When he examined the bullet more carefully, he noticed a clue he hadn’t seen before. Seven scratches etched its surface. The bullet was slightly deformed from having nicked that rib, but that didn’t explain the scratches on the other side of the bullet’s surface.

What could have caused them?

Rifling and striations

Lacassagne called in an expert, a gunsmith from the renowned weapons manufacturer Verney-Carron, who verified they came from the rifling grooves in the gun’s barrel. Seven was an unusual number for rifling, however.

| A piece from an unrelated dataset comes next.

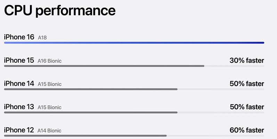Select the iPhone 16 label

pos(19,37)
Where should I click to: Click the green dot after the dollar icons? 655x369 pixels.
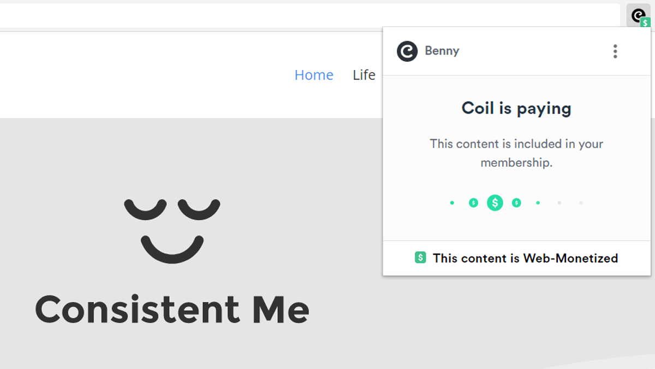click(538, 203)
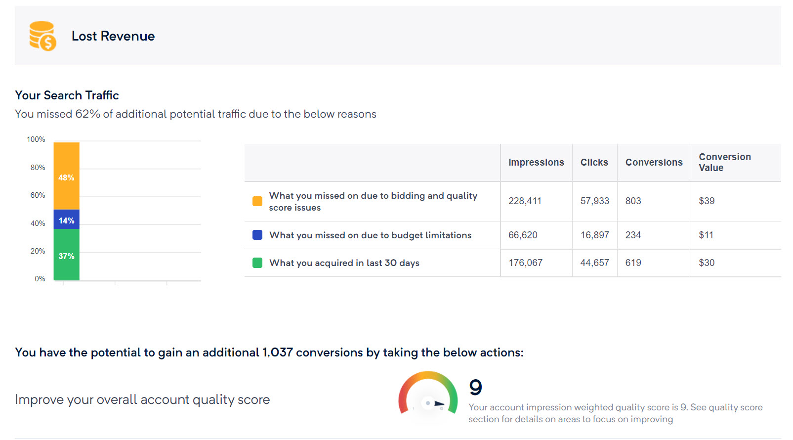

Then a suspect was found in possession of the victim’s savings account book. He had an old Belgium revolver, and sure enough, it had seven grooves in the barrel. Alexandre Lacassagne didn’t stop there. He performed test shooting in his laboratory. With the suspect’s Belgium revolver, the pathologist shot bullets into a corpse wearing similar clothing as the victim’s and sought to recreate the same angle. Then he removed the bullets from the body and compared them with those from the victim. They matched. That evidence helped prove the case against the suspect.

Water tank for test firing.
Today, firearms technicians test fire into water tanks, not corpses.

Alexandre Lacassagne cracks yet another case

Alexandre Lacassagne worked on a similar case, also in February 1888. A bleeding 78-year-old man knocked at his neighbors’ door. He’d been shot several times, including through the larynx, and he couldn’t say what happened to him. He died several days later.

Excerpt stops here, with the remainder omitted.